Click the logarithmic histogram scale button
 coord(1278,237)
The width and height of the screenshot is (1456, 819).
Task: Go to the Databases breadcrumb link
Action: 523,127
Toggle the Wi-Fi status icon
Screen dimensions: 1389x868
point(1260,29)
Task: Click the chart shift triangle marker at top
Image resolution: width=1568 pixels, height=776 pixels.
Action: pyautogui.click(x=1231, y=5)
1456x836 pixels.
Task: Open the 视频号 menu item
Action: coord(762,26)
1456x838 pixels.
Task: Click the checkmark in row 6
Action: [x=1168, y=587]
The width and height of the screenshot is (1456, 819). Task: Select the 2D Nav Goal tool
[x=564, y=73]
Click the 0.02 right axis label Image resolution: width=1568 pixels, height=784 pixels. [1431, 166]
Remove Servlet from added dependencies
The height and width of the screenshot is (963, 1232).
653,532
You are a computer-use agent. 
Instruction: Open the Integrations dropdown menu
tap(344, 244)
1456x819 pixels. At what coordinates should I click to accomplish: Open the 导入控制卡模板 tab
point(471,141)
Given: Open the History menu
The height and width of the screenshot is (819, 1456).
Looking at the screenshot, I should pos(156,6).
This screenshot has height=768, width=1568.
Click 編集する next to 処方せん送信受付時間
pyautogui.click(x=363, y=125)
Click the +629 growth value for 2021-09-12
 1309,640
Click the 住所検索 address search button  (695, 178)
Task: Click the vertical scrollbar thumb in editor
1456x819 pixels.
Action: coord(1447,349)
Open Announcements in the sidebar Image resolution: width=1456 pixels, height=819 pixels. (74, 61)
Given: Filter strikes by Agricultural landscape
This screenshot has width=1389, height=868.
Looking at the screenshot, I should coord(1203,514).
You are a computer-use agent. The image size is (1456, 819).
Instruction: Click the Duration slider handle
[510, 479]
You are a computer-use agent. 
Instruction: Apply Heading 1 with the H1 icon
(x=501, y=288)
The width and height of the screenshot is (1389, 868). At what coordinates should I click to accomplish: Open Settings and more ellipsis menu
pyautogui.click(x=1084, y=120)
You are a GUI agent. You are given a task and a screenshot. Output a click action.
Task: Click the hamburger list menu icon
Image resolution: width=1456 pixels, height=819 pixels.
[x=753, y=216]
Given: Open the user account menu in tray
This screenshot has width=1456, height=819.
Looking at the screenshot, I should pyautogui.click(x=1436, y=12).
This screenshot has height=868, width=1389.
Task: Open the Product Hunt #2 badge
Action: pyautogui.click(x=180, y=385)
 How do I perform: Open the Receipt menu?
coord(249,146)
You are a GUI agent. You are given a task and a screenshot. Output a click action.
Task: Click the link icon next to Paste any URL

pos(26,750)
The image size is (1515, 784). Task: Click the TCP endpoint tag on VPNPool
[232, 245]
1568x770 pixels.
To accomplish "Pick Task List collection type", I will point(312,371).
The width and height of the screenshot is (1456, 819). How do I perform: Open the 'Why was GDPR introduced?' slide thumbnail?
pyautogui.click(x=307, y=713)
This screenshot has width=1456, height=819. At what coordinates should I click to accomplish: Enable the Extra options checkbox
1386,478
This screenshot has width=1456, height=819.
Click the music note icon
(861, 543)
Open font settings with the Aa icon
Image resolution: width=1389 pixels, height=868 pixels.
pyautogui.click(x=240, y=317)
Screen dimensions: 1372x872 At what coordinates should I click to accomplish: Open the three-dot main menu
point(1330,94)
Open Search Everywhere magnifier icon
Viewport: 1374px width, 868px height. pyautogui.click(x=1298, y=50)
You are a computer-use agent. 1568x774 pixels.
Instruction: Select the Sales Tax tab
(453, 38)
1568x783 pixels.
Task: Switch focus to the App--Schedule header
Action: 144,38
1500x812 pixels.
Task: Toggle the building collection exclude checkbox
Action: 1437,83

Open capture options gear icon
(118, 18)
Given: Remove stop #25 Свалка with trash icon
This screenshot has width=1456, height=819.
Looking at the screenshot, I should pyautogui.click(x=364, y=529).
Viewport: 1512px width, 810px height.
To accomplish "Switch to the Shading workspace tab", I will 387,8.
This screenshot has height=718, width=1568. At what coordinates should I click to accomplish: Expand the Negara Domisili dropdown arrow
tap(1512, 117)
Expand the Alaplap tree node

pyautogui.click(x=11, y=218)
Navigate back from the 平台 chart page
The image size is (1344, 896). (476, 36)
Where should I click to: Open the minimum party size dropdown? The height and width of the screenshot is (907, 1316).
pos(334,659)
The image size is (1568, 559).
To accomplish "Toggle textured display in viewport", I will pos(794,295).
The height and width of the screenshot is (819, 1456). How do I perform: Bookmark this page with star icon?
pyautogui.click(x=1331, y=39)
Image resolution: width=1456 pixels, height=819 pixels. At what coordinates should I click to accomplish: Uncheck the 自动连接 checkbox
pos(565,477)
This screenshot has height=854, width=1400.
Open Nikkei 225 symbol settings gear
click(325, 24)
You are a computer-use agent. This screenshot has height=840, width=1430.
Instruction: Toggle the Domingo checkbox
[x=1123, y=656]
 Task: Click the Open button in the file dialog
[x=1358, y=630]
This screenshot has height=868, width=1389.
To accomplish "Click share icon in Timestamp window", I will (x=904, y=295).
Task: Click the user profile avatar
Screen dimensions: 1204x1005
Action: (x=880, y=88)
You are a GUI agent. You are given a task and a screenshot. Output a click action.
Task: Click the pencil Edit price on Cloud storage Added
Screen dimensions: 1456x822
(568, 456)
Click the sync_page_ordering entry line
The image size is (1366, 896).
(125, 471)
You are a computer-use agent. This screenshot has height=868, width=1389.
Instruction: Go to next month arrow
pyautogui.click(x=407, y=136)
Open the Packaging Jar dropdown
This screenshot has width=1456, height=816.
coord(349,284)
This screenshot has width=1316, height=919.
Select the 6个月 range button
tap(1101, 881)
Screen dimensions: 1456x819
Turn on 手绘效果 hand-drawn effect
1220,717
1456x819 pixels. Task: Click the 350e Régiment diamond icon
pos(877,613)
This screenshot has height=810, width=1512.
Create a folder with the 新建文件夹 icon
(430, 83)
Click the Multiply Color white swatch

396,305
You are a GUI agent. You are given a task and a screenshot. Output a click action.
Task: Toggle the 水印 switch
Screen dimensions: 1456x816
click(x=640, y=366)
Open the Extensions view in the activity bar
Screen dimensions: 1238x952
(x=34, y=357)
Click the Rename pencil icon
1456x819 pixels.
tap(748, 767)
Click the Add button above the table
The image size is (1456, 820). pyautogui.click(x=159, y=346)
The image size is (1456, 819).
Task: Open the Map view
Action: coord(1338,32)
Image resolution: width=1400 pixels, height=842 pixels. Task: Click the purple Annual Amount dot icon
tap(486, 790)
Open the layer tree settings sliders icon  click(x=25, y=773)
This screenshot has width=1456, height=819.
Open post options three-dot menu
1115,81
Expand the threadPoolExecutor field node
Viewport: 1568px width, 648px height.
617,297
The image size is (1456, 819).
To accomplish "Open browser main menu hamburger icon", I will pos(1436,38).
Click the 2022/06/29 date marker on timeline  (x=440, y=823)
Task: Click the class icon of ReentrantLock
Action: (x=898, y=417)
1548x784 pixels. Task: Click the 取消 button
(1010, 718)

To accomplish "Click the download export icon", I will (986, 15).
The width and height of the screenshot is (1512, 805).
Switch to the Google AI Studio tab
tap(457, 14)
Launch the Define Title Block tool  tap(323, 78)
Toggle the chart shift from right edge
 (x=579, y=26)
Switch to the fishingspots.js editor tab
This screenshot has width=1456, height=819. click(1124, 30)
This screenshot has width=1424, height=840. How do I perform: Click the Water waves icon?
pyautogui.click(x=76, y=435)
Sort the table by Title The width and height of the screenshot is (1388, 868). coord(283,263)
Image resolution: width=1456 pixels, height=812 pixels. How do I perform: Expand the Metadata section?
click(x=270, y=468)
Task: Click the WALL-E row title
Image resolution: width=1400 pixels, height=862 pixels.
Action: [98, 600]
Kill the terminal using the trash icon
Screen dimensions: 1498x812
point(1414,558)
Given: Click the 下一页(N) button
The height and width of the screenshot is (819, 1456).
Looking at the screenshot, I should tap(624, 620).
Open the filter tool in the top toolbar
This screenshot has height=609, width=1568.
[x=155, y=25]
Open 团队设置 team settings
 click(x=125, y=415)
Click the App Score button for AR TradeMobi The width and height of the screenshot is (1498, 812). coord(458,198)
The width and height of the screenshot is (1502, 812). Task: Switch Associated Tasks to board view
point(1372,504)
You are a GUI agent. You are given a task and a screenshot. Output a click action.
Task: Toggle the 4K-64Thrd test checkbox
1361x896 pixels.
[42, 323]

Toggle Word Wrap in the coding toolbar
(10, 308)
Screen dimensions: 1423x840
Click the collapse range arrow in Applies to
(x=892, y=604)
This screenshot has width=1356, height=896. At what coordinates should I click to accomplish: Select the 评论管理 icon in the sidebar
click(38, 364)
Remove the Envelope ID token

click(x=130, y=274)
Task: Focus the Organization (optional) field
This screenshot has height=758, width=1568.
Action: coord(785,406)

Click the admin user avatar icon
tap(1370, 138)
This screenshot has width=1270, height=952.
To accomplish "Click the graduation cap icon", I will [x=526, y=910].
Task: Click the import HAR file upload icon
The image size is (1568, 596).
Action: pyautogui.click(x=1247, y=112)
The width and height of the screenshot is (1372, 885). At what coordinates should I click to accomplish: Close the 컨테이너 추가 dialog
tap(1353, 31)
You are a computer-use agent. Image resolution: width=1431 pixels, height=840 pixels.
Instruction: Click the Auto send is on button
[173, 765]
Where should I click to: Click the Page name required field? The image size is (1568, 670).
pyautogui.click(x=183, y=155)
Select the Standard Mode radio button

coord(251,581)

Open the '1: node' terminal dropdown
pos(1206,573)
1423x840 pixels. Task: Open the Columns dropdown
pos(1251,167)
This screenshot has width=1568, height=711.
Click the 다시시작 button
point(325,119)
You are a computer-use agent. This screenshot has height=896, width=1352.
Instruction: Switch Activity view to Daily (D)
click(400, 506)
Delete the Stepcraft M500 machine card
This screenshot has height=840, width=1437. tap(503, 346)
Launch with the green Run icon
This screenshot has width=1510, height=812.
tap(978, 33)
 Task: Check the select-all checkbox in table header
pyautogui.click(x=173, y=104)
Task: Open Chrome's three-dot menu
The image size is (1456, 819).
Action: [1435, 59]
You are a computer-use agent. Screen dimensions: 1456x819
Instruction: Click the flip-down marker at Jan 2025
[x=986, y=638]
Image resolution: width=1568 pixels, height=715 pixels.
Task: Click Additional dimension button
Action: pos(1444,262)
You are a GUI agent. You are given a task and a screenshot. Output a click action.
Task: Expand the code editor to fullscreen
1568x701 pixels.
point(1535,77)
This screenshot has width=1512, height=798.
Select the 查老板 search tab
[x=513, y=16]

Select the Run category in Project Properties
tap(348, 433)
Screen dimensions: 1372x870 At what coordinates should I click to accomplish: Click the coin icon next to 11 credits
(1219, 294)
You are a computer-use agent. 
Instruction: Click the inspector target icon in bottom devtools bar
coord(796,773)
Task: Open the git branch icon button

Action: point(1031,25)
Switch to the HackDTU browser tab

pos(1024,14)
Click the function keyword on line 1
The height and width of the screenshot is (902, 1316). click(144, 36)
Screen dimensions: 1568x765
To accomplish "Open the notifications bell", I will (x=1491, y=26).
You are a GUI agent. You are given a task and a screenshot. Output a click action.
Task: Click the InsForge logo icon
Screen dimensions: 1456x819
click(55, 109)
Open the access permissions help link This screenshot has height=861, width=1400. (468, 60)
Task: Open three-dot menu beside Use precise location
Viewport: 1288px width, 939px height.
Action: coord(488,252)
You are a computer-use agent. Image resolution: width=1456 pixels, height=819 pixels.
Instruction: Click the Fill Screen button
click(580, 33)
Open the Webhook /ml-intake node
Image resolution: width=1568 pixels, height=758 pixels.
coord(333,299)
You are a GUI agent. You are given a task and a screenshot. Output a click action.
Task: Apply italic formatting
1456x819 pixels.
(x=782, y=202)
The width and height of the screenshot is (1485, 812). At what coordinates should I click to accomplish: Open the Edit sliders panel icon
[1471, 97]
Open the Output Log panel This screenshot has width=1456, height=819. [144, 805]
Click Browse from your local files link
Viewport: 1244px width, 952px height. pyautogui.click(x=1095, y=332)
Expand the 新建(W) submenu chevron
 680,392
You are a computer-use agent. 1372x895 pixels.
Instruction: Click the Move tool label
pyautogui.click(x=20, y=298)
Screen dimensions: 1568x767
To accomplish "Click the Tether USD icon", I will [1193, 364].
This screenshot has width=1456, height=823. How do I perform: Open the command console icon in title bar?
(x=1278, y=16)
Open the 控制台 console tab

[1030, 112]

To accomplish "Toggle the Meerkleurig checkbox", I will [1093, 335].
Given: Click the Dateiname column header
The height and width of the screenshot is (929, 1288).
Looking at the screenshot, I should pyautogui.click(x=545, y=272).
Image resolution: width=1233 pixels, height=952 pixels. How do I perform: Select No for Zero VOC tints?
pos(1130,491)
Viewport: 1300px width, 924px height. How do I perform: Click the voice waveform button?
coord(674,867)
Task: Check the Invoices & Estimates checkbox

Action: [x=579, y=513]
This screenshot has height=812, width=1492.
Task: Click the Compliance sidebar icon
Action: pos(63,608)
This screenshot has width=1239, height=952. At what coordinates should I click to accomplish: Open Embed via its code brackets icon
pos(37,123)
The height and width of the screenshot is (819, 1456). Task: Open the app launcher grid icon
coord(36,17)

▸ **Task requirements**
Lines from the top of the entries through the line with "Click the 住所検索" are to be transcribed exactly, and nothing more.

▸ **Answer below**
Click the logarithmic histogram scale button
 coord(1278,237)
The width and height of the screenshot is (1456, 819).
Task: Go to the Databases breadcrumb link
Action: 523,127
Toggle the Wi-Fi status icon
Screen dimensions: 1389x868
point(1260,29)
Task: Click the chart shift triangle marker at top
Image resolution: width=1568 pixels, height=776 pixels.
Action: pyautogui.click(x=1231, y=5)
1456x836 pixels.
Task: Open the 视频号 menu item
Action: coord(762,26)
1456x838 pixels.
Task: Click the checkmark in row 6
Action: [x=1168, y=587]
The width and height of the screenshot is (1456, 819). Task: Select the 2D Nav Goal tool
[x=564, y=73]
Click the 0.02 right axis label Image resolution: width=1568 pixels, height=784 pixels. [1431, 166]
Remove Servlet from added dependencies
The height and width of the screenshot is (963, 1232).
653,532
You are a computer-use agent. 
Instruction: Open the Integrations dropdown menu
tap(344, 244)
1456x819 pixels. At what coordinates should I click to accomplish: Open the 导入控制卡模板 tab
point(471,141)
Given: Open the History menu
The height and width of the screenshot is (819, 1456).
Looking at the screenshot, I should pos(156,6).
This screenshot has height=768, width=1568.
Click 編集する next to 処方せん送信受付時間
pyautogui.click(x=363, y=125)
Click the +629 growth value for 2021-09-12
 1309,640
Click the 住所検索 address search button  (695, 178)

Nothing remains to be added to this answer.